* **DATA RECORDS**
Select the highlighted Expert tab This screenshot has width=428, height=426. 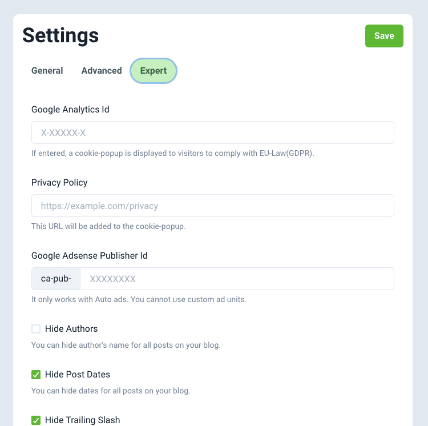coord(154,71)
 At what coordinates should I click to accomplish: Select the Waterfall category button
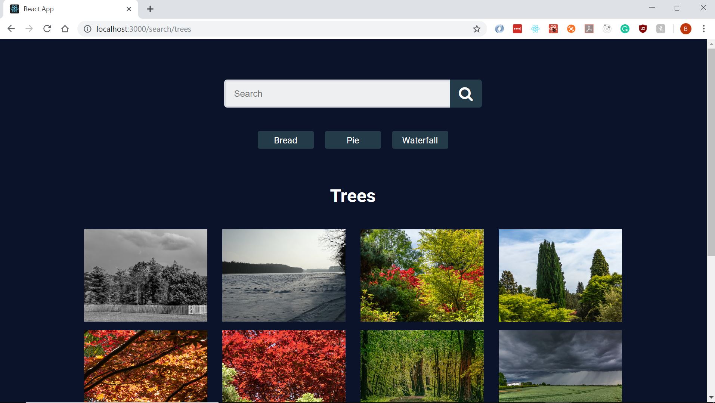click(420, 140)
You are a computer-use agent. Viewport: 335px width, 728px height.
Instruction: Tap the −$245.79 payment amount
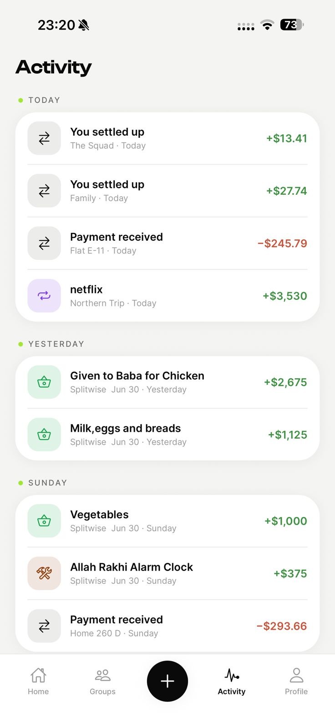tap(282, 243)
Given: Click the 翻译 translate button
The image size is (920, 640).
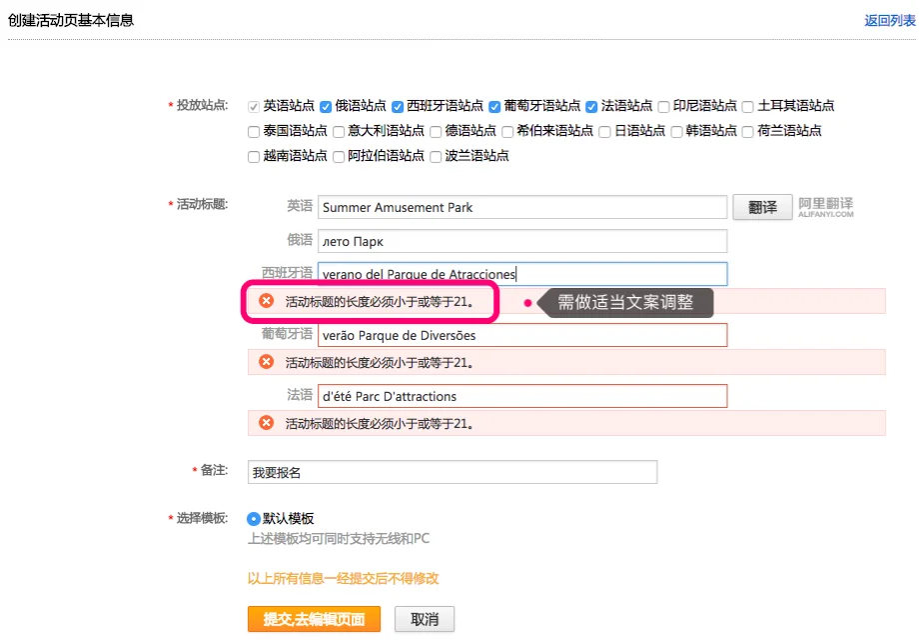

* **PROBLEM DETAILS**
Transcribe exactly, and only, the lines from the one containing "Given: Click the 翻译 translate button" through the last line of the records above, both included; leave out the pictures.

* **ANSWER TO THIS EXERCISE**
Given: Click the 翻译 translate button
The image size is (920, 640).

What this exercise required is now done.